[Task statement]:
Pick the lines holding the string "computer" out of the records and copy them.

*** Records for the exercise

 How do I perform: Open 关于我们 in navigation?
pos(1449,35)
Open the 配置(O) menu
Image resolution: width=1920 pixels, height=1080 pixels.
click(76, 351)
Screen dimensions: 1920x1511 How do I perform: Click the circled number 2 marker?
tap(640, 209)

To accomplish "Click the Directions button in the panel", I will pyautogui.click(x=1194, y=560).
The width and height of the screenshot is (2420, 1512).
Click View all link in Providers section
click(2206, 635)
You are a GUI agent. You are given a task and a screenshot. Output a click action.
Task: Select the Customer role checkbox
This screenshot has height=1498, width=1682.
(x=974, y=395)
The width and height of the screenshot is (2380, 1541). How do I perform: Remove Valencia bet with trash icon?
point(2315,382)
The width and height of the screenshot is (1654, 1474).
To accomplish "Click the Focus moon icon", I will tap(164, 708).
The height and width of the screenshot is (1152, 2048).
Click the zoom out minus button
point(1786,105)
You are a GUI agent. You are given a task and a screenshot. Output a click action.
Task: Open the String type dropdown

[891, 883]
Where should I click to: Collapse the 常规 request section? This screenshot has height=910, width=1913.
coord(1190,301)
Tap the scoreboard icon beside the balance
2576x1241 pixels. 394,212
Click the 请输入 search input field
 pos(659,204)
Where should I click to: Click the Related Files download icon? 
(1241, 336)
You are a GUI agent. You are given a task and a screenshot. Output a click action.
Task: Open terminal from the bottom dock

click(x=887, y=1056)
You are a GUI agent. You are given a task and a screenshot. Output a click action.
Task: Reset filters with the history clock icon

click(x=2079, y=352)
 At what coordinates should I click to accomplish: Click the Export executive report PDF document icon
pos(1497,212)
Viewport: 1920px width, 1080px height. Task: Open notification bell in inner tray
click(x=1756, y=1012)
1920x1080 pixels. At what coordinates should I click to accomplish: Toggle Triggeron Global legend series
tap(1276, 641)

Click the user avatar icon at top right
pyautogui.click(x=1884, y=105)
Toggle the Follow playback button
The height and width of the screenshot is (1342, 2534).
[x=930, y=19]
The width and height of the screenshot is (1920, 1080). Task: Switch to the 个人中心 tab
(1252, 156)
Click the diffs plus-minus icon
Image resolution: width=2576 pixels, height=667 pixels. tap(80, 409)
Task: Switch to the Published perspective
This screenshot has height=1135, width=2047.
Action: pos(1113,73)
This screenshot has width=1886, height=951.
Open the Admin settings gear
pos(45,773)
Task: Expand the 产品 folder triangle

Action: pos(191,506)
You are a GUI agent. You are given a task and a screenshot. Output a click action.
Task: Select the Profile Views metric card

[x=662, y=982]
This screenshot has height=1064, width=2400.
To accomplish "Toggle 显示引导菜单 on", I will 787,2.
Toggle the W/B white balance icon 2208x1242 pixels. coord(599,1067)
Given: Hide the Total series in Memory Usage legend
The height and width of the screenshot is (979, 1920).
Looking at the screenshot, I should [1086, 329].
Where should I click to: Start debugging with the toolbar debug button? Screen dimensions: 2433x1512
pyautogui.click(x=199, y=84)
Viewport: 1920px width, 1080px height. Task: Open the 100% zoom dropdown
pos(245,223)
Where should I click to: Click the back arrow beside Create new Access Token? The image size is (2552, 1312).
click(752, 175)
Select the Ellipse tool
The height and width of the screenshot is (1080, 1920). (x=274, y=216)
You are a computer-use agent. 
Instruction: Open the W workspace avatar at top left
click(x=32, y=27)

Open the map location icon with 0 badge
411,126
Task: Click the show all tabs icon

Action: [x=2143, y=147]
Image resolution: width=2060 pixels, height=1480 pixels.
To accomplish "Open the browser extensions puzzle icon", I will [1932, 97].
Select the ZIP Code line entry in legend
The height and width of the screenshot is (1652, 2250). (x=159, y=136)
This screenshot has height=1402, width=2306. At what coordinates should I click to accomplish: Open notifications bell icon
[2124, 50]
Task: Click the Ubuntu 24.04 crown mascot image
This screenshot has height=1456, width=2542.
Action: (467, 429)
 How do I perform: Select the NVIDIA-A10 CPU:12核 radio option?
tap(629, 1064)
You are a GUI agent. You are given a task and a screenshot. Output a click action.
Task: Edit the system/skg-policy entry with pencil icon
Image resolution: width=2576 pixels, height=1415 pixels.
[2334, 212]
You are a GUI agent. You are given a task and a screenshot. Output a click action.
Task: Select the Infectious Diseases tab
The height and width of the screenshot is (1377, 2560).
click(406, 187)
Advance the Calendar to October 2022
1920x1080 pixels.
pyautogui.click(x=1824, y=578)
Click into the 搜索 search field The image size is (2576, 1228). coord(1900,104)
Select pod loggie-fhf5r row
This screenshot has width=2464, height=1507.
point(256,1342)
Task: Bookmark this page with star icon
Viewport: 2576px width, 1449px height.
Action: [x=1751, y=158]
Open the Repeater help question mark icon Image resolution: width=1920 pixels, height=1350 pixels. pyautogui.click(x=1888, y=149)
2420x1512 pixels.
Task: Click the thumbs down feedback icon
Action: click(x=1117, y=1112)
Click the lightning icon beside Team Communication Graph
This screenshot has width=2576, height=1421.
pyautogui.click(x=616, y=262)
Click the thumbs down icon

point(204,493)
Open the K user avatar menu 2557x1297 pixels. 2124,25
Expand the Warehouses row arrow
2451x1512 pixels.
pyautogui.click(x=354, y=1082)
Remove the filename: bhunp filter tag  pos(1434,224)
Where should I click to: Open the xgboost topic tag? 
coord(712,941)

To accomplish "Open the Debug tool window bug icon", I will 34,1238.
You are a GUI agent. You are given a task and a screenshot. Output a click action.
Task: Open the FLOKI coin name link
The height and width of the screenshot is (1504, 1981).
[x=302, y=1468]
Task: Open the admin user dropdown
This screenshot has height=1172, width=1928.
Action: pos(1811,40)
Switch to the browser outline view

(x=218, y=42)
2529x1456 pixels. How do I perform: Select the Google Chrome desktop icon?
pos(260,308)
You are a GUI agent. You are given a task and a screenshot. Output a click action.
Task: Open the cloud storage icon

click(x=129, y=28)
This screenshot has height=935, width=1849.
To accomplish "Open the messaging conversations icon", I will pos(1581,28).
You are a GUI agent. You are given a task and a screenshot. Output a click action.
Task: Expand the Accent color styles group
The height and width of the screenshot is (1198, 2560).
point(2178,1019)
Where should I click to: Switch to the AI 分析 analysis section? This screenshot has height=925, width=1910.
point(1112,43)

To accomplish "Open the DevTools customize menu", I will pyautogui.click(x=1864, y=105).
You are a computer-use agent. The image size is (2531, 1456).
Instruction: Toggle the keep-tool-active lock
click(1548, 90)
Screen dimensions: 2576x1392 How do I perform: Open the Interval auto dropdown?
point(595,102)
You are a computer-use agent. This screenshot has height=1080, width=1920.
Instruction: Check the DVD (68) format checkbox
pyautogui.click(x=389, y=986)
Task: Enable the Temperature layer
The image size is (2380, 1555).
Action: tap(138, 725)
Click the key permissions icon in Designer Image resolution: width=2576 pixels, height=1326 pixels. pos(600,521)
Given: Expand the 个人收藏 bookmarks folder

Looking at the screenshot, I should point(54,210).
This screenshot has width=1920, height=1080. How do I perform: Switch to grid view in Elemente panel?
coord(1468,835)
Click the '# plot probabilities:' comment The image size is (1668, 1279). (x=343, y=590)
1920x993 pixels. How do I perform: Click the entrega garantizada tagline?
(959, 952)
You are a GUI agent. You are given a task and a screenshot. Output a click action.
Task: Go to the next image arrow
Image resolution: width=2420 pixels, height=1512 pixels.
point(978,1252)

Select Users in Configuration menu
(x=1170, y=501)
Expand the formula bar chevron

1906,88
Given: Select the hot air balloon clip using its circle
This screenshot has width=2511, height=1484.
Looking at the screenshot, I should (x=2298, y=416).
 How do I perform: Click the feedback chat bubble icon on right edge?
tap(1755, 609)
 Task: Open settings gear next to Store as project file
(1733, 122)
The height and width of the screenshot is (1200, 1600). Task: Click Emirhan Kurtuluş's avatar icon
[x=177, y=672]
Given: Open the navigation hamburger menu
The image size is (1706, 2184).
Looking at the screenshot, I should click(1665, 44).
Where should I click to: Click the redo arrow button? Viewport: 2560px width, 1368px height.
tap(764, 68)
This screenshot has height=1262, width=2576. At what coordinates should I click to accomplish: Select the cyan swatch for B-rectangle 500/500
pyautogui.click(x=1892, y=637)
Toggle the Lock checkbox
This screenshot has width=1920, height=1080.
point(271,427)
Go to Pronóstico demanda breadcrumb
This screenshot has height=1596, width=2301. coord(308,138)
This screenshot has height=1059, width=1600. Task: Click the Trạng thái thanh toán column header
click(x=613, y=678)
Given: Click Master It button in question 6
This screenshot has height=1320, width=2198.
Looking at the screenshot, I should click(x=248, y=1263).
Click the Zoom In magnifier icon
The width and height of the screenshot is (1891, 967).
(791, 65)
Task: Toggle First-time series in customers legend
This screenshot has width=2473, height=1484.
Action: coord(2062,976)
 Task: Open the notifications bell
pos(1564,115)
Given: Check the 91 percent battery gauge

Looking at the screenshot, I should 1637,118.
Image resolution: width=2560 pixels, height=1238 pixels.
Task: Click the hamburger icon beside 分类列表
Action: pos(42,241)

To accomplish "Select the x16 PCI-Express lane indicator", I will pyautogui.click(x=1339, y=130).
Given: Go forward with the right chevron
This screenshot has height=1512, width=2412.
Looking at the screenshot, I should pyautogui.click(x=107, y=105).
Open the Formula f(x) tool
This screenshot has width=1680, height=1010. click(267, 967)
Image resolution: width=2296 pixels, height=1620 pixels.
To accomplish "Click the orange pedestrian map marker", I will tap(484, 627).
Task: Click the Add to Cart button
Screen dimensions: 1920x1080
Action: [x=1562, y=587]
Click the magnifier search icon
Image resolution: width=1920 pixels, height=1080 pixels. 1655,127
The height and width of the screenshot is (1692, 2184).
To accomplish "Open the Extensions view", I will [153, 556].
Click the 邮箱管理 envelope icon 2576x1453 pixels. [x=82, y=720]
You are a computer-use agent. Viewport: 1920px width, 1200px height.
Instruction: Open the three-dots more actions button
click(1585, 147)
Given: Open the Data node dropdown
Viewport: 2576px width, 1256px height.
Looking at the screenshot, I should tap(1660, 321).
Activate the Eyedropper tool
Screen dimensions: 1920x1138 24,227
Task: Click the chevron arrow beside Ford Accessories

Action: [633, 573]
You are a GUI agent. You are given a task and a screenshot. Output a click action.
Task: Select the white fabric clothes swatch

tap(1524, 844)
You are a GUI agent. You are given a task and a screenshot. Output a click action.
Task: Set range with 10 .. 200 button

******

[Solution below]:
You are a computer-use agent. 
You are a computer-use agent. The image size is (2531, 1456).
You are a computer-use agent. This screenshot has height=1080, width=1920.
You are a computer-use agent. Viewport: 1920px width, 1200px height.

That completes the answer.